This is the first time I’ve been to San Francisco in twenty years or more. A lot of things have changed, but mostly it was the people–the locals not the tourists, who are the same all over. Twenty years ago I had the feeling everyone was on a holiday, even the locals. It seemed so idyllic. I had the impression you could go there and work and still be on a holiday, perpetually. Never mind that I didn’t think I could stand it.
Today, the locals look like they do in New York: everyone walks very quickly and no one makes eye contact. No more big time holiday. I don’t know whether it’s because everything is so expensive everyone works all the time, or whether it’s the panhandlers, nasty and aggressive, who reminded me of New York before Rudy Giuliani. All in all we had a good time, but sometimes it was a little scary.
I went to the Japanese Tea Garden and the de Young Museum in Golden Gate Park, the Asian Art Museum, the Legion of Honor in Lincoln Park and spent a lot of time in the new Yerba Buena Gardens near the Moscone Convention Center South of Market Street. The de Young has a fabulous collection of art from Papua New Guinea, which blew me away. I spent a lot of time looking at it, but still felt I couldn’t really comprehend it. However, it makes me think the pieces I brought back from PNG are worth a lot of money. Maybe someday I’ll try to sell them.

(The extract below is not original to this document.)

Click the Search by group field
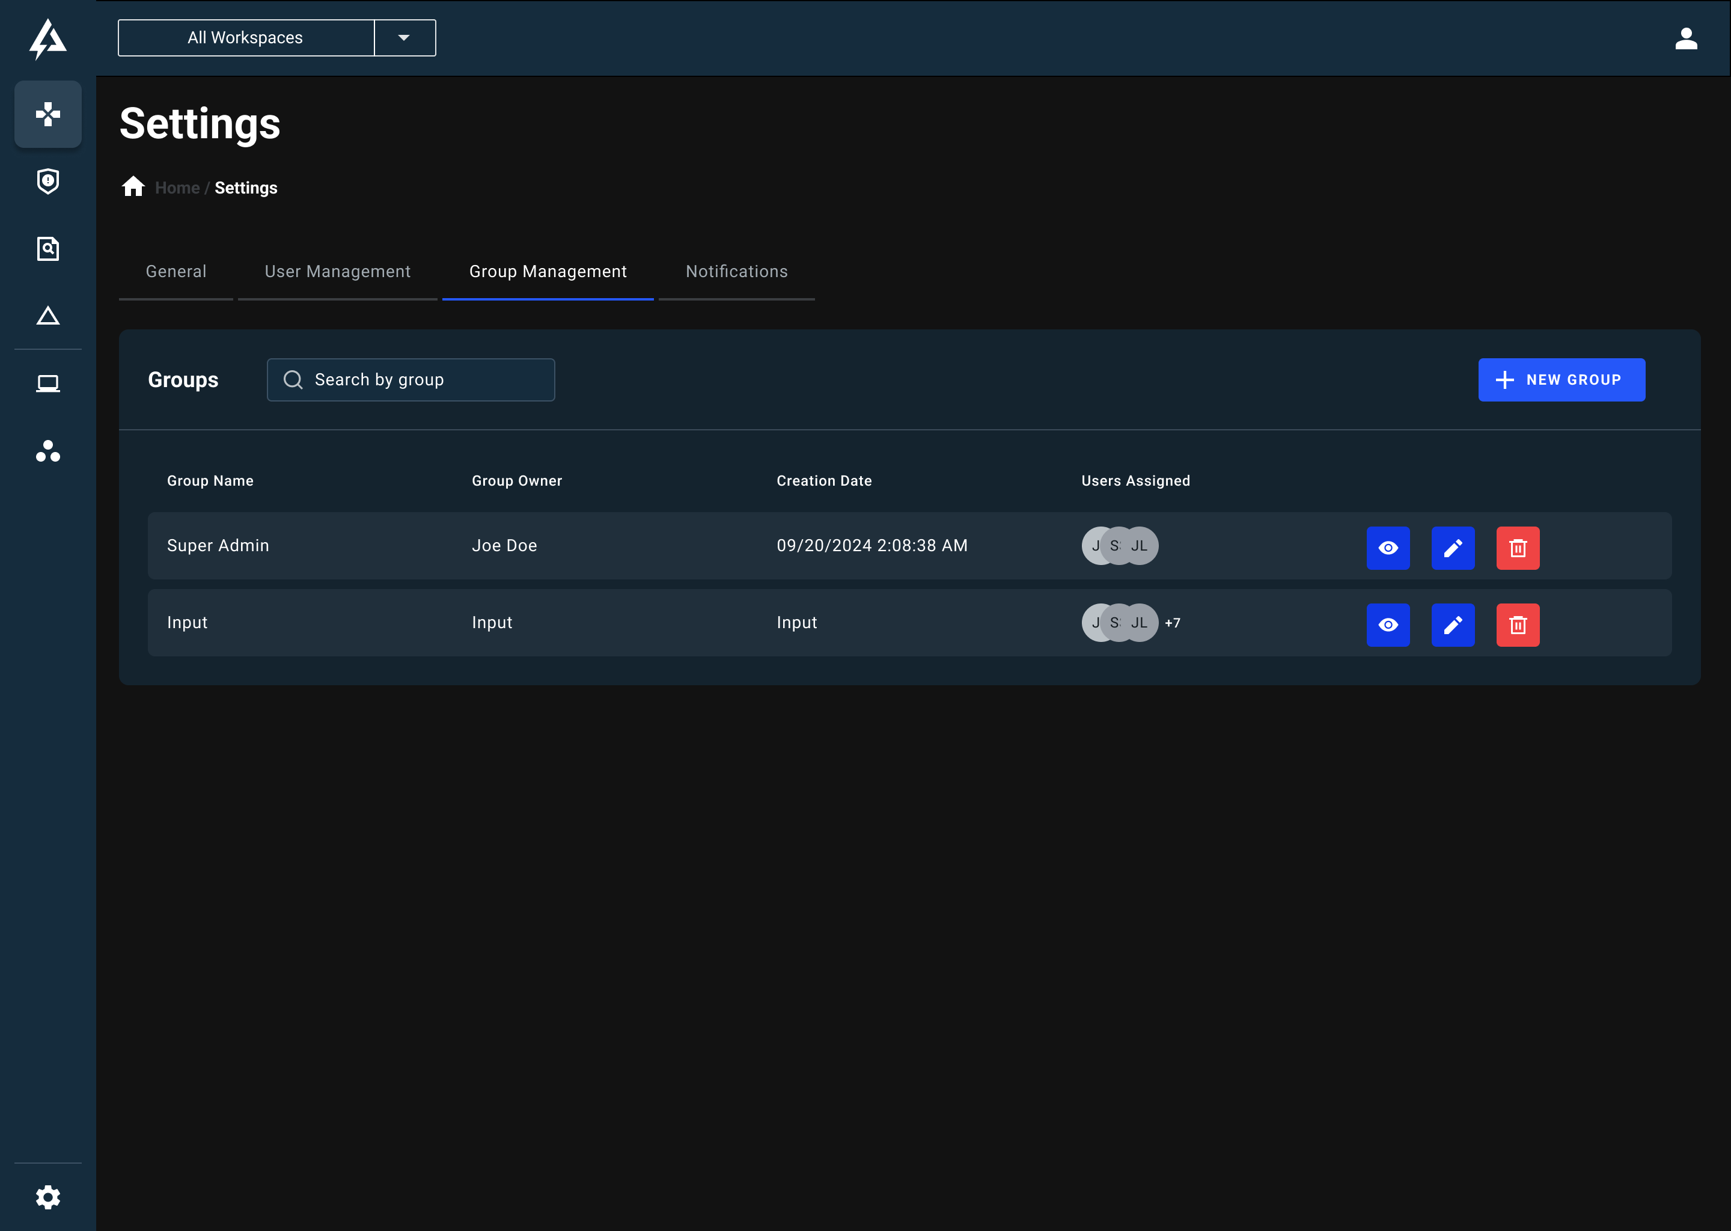 [x=412, y=380]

Another highlight of the de Young is their nine-story tower. You get a fabulous panorama of the western part of San Francisco.

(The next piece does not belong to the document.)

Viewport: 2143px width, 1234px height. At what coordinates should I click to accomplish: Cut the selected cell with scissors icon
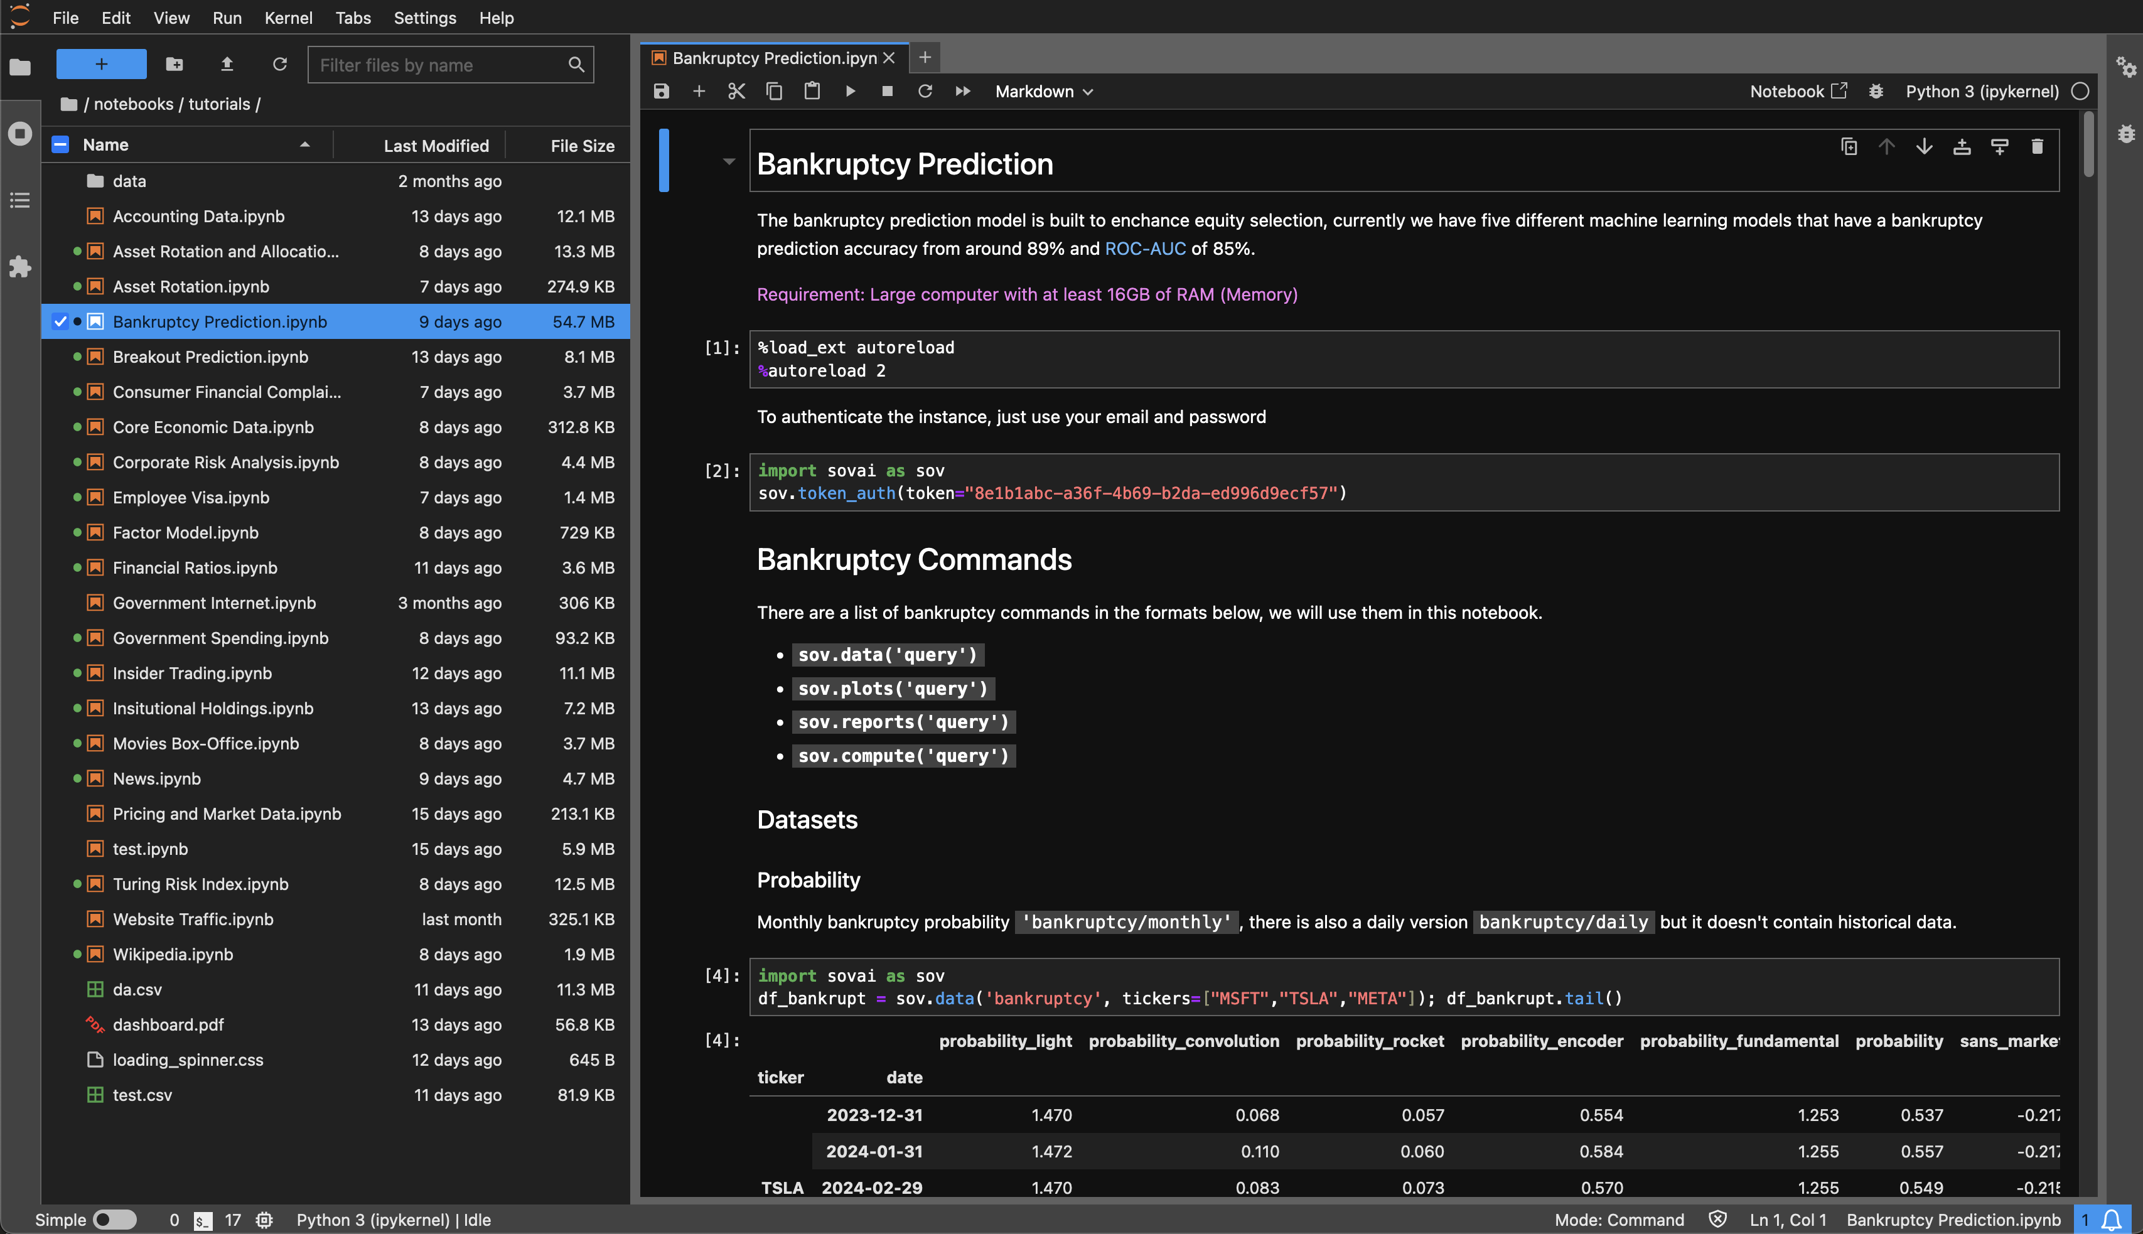pos(736,92)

The Asian Art Museum was a disappointment. They moved it to the old library building, kept the old shell and a couple of the old halls and built a new modern structure to show a bit of the collection. Unfortunately, like most new museums they give you more to read and fewer actual objects on view. I know they have a fabulous collection, but most of what I wanted to see wasn’t there.
I went to the Legion of Honor on the third morning, primarily because it entailed a long bus ride and I was tired and somewhat museum’d out. I found two interesting exhibits: the Reva and David Logan collection of artist illustrated books with a show of books illustrated by Picasso, and a show of photographs comparing sites from the 1906 earthquake with their contemporary equivalents.
This is the hundredth anniversary of that devastating earthquake. It’s hard to know whether they are celebrating it or are very nervous. They are certainly earthquake conscious.
I have the feeling this seemingly useless square decoration on top of one of the downtown hotels was put there to defy the gods of the earthquake. I wouldn’t want to be standing under it when the earthquake comes.